Constipation can vary between monstrous toilet-clogging rocks that some children only pass every few days (or longer) to tiny rabbit pellets that they struggle to produce-but they do so daily. And some children are mistaken to have uncontrolled loose stools or accidents in their pants, because they are having seepage around a large load that they can't pass (or don't want to because of the pain they fear they might have).

The Symptoms

  • Hard stools (Large or small)
  • Infrequent stools
  • Long time on toilet
  • Refusal or reluctance to use bathroom
  • Stool leakage into underwear
  • Urine leakage
  • Abdominal pain, better after bowel movement (usually low or left sided, occasionally higher)
  • Decreased appetite until bowel movement
  • Reflux or vomiting (rare, and often lessens after bowel movement)

The Cause

You can think of the small intestine's job as absorbing the nutrients from what we eat and the large intestine's job as absorbing the fluids that are coming downstream (though it does scavenge the residue and absorb some nutrients too). It then eliminates what hasn't been absorbed.

When the large intestine, also known as the colon, doesn't absorb the water, we have diarrhea. When it pulls more water out (because the residue sits in there longer), the stool becomes harder. So anything that slows the intestine down, gives us a tendency towards constipation.

  • Low fiber diet
  • Dehydration
  • Holding back
  • Medications (cold medications, pain killers)
  • Nerve or muscle problems of the spine or colon
  • Narrowed intestine or problem at anus or rectum
  • Low thyroid
  • Celiac disease
  • Low calcium, potassium (rare)

In my experience with children and teens, a low fiber diet and holding back are more common than all of the other conditions combined. And the problem is that when this starts early in childhood, the toddler or young child falls into a cycle of withholding, which makes the stool larger and harder when he finally does go, which then causes more pain and gives the child more reason to hold back.

It may have begun when the child didn't want to interrupt an activity or go at school--or unintentionally, when he didn't eat well for a short while or when he first began taking milk at a year and didn't balance the dairy with enough fruits and vegetables. The stool then got firmer, and the child wasn't used to evacuating that somewhat harder stool.

Instead of pushing it out, the rectal muscles resisted. It's an automatic response. The rectal muscles tighten when there's pain--even though the real need is to let those muscles relax and let the intestine pass the stool.

Correcting the Problem

Sometimes a laxative can be used and that's the end of the problem, but often constipation returns because the real problem hasn't been corrected. T hat takes some investigation to find the root cause and then a 3-Step Solution to resolve the problem.

  • Remove the blockage
  • Lessen the tendency to withhold
  • Address the root causes

The Role of Good Nutrition

Having enough dietary fiber and fluids is essential. The fiber holds water and makes the stool soft (so it's important that the fiber is accompanied by fluids as well). Together, the fiber and fluid soften the stool and build up the bulk so your child also will have more sensation of needing to go without the pain of a hard evacuation. But there's also the potential for too much fiber, which can cause gas and pain.
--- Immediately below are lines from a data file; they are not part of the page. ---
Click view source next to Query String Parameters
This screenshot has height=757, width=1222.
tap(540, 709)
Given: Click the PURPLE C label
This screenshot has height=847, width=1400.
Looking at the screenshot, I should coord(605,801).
Fiber can present a problem for infants, causing more discomfort. Often a milk laxative works better. And better yet is making sure that they are well hydrated, with enough breast milk or formula and not getting too much cereal. Water or a small amount of juice in the water (1-2 tablespoons in 3-4 oz of water), particularly pear or prune, may help as well. If that doesn't work, you'll want to see the baby's doctor.